Франция, скажи, отчего прячутся древние силы, спрашиваю я, благодаря которым ты восторжествовала над царствами большими тебя самой и подчинила их себе? Это следствие трёх пороков и кар. Прежде всего, высокомерие, также гадкие соблазны Венеры, и потом увлечение драгоценными одеждами тебя лишают самой себя. Ведь Афродита взяла над тобой такую силу, что ты не можешь оградить своё ложе ни от родительниц, ни от монахинь, посвящённых Господу. Почему же ты с презрением взираешь на природу, если в твоем распоряжении находится достаточно жён? Мы совершаем и дозволенное, и недозволенное. Золотая фибула скрепляет твое надменное одеяние[231]. Чтобы плоть согреть, драгоценным пурпуром облекаешься. Ты желаешь покрываться не иначе как златотканым плащом, чресла свои лелеять ничем кроме украшенного драгоценными камнями пояса, а ноги только золотыми лентами. Никакого смирения ни в твоей одежде, ни в осанке. Так ты поступаешь.
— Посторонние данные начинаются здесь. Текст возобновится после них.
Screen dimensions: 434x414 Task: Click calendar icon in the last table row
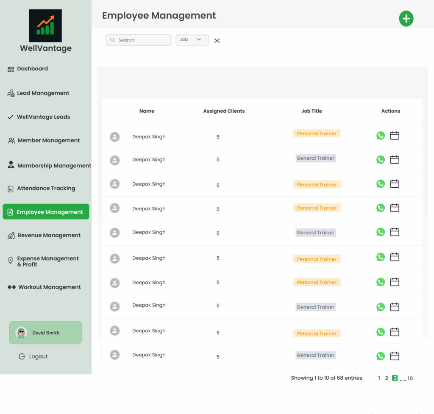395,356
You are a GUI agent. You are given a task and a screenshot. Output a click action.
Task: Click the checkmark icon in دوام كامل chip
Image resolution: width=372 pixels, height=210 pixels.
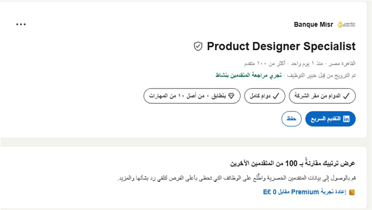pos(276,96)
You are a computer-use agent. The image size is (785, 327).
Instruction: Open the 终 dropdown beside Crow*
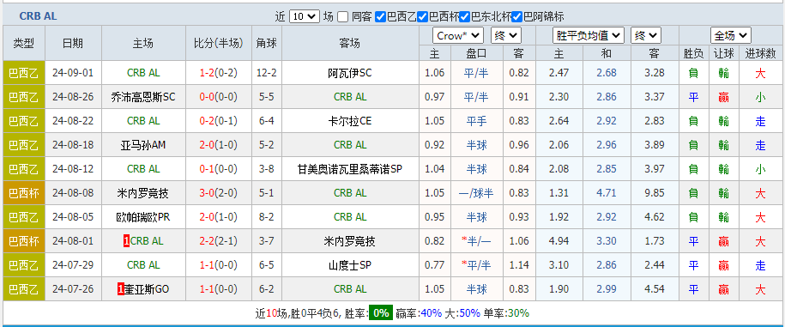tap(506, 35)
Никакие другие народы до такой степени этого не делают. Если ты не откажешься от этих трёх [пороков], тебе следует отказаться от отеческого королевства. От них все злодеяния порождаются, как свидетельствуют вдохновлённые Христом книги. Беги, Франция, от этого.
Мне не надоедает воспевать. Однако мне не достаёт благородных деяний Эда, хотя его дыхание все еще радует мир[232]. Настоятельно прошу тебя, читатель, испросить для автора милость суметь возрадоваться небесным чертогам после того, как будет повержен Враг[233].
Развёрнута до конца вторая книга о войне города Парижа и чудесах пресвитера Германа.